== Exercise data

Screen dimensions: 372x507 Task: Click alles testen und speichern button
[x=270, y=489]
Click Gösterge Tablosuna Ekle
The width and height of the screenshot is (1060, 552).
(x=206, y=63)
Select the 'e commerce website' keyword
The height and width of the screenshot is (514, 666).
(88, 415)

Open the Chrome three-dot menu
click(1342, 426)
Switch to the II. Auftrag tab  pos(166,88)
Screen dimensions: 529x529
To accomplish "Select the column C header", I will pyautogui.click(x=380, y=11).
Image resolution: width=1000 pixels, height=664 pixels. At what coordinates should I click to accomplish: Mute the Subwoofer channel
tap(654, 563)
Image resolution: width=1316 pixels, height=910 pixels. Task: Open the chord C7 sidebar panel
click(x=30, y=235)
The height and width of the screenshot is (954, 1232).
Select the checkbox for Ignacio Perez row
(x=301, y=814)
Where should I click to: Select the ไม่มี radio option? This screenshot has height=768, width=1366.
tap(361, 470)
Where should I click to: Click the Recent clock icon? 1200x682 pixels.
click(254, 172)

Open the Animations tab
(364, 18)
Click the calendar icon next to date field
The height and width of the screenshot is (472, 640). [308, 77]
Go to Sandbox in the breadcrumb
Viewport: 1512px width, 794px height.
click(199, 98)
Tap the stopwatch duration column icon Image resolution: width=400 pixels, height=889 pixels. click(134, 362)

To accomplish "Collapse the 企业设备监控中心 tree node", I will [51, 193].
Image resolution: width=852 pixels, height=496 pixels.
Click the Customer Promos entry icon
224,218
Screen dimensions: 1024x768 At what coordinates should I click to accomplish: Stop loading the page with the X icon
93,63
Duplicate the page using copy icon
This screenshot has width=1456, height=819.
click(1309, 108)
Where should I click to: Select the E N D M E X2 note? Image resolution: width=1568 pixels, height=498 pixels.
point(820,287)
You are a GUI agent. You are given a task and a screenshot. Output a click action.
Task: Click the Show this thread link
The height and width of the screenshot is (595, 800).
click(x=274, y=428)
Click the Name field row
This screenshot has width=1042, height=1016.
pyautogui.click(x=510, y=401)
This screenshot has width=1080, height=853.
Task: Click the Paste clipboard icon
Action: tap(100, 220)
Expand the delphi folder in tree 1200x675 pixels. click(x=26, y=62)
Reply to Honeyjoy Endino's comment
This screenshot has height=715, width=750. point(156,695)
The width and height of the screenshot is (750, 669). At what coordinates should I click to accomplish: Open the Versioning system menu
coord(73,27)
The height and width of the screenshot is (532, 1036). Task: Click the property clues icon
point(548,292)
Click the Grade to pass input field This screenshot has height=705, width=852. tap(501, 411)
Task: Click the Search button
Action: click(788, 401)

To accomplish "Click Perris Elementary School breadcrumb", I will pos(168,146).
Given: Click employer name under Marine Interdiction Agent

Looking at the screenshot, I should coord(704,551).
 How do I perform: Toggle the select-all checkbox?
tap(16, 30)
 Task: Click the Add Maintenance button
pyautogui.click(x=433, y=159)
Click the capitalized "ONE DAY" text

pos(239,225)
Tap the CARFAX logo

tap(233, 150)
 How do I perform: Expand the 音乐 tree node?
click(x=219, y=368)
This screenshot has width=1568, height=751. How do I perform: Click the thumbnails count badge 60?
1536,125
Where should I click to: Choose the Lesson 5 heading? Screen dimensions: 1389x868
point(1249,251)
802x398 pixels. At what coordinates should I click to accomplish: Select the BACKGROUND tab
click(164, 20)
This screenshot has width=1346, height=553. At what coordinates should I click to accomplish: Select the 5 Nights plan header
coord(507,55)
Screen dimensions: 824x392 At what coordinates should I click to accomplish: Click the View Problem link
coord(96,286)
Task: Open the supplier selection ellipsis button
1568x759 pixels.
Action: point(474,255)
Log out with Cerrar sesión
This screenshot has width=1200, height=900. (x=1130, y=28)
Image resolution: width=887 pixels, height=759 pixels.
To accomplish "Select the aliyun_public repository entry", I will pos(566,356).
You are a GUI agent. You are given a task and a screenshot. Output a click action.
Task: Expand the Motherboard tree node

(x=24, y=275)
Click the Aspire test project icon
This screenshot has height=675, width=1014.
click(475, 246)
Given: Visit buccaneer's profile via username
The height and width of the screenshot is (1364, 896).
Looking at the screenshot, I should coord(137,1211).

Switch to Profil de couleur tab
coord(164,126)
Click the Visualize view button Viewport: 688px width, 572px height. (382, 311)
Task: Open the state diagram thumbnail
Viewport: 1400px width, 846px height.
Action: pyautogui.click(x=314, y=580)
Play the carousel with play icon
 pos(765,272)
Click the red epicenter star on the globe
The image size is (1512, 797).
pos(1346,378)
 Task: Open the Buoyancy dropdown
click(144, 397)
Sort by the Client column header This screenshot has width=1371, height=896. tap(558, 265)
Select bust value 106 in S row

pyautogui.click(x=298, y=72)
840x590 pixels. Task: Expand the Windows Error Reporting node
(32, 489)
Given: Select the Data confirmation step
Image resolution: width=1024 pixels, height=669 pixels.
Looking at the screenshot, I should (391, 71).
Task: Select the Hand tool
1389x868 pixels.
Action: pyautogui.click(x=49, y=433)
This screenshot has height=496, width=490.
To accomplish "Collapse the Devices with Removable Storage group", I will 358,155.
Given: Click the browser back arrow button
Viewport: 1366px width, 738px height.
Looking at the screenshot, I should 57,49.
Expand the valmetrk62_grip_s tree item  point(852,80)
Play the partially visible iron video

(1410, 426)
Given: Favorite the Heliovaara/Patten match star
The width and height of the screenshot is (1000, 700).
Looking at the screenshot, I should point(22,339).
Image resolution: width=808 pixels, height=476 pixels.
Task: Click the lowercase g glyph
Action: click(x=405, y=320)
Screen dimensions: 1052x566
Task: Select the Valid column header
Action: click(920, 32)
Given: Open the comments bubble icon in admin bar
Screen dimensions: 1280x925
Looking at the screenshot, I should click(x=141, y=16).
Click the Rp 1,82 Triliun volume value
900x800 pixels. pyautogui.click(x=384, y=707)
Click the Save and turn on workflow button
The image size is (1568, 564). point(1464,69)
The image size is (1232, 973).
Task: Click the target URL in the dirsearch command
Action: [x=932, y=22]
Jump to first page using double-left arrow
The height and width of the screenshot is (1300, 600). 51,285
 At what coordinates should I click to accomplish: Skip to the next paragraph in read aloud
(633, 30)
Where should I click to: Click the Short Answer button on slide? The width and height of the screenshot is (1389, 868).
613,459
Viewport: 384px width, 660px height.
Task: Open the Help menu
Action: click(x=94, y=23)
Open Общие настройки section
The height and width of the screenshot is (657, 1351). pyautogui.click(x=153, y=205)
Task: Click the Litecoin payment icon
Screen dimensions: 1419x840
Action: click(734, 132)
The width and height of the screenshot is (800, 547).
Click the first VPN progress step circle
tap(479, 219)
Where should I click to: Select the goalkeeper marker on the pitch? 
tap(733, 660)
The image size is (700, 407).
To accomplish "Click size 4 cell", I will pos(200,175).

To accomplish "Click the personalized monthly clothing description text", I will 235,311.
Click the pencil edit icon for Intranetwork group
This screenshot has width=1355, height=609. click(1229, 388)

====

Set down exactly what runs from the line with "Click the pencil" to the last line of the data above, including both of those lines and no others.

Click the pencil edit icon for Intranetwork group
This screenshot has width=1355, height=609. click(1229, 388)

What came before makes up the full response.